───── INPUT DATA

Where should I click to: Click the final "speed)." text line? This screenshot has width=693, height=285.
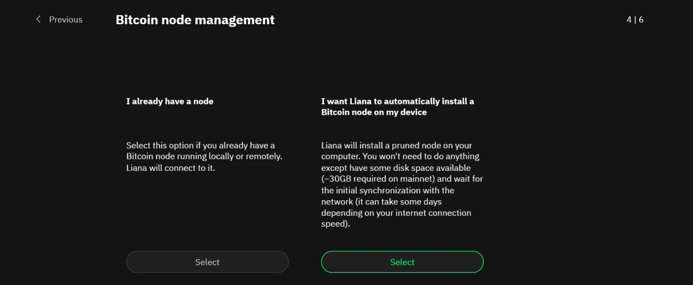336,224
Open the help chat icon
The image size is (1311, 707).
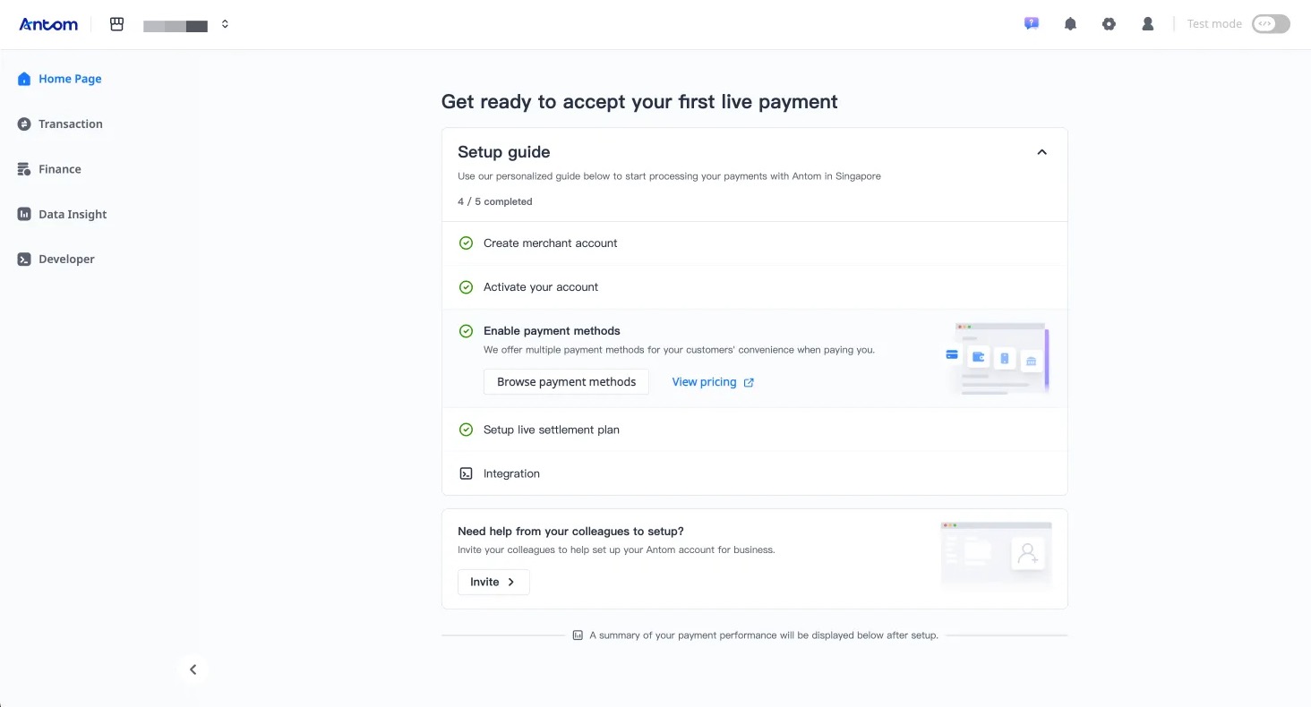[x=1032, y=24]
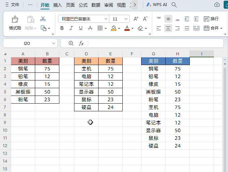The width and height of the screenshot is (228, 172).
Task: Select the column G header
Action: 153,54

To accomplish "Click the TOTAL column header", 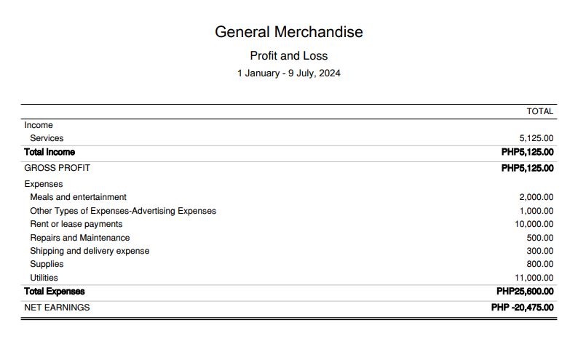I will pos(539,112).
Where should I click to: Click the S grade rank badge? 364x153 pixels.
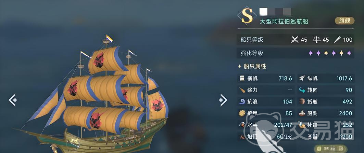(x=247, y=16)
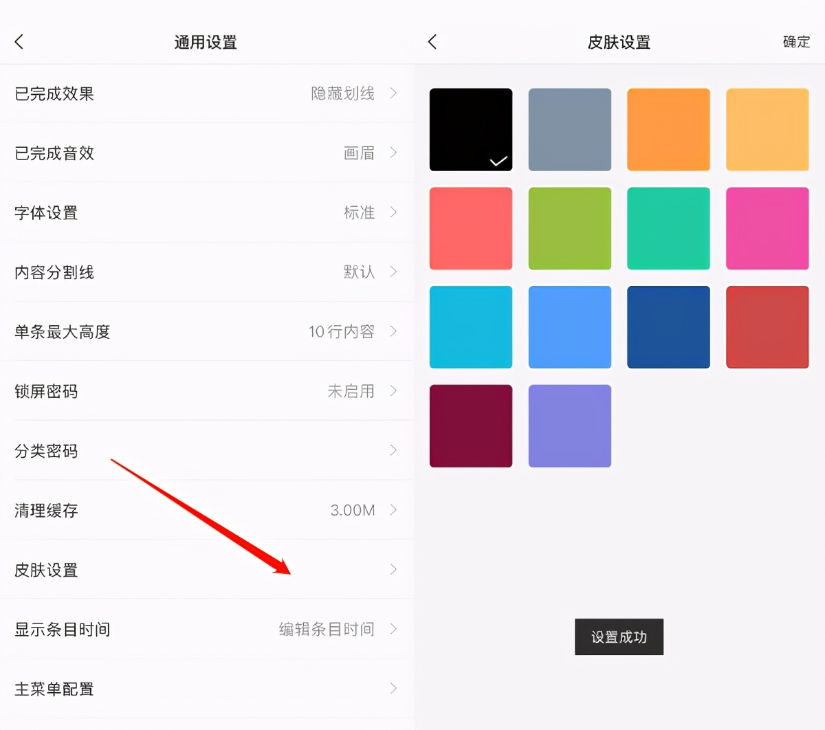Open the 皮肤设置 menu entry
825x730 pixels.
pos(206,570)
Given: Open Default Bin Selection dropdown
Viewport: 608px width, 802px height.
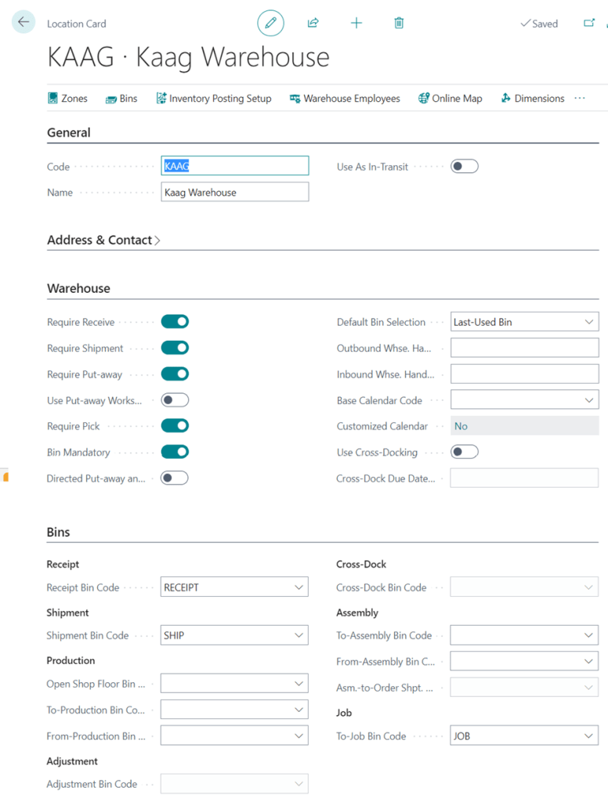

──────────
───── INPUT DATA

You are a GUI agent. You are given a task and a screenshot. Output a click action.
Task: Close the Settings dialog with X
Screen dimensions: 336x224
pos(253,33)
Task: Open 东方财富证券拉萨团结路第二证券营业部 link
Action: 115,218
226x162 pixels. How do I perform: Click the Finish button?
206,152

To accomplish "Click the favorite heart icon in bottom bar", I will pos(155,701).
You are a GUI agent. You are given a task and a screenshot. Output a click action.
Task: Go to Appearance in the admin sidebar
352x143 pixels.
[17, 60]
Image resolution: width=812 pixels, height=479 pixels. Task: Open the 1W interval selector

──────────

» EXERCISE DIRECTIONS:
Copy the entries word for word, from the line containing "Where should I click to: Click the S" through the line containing "Viewport: 608px width, 802px height.", leaving the pictures out of your answer.

» TASK RESPONSE:
Where should I click to: Click the S grade rank badge? 364x153 pixels.
(x=247, y=16)
Open the 皮肤设置 menu entry
825x730 pixels.
pos(206,570)
Given: Open Default Bin Selection dropdown
Viewport: 608px width, 802px height.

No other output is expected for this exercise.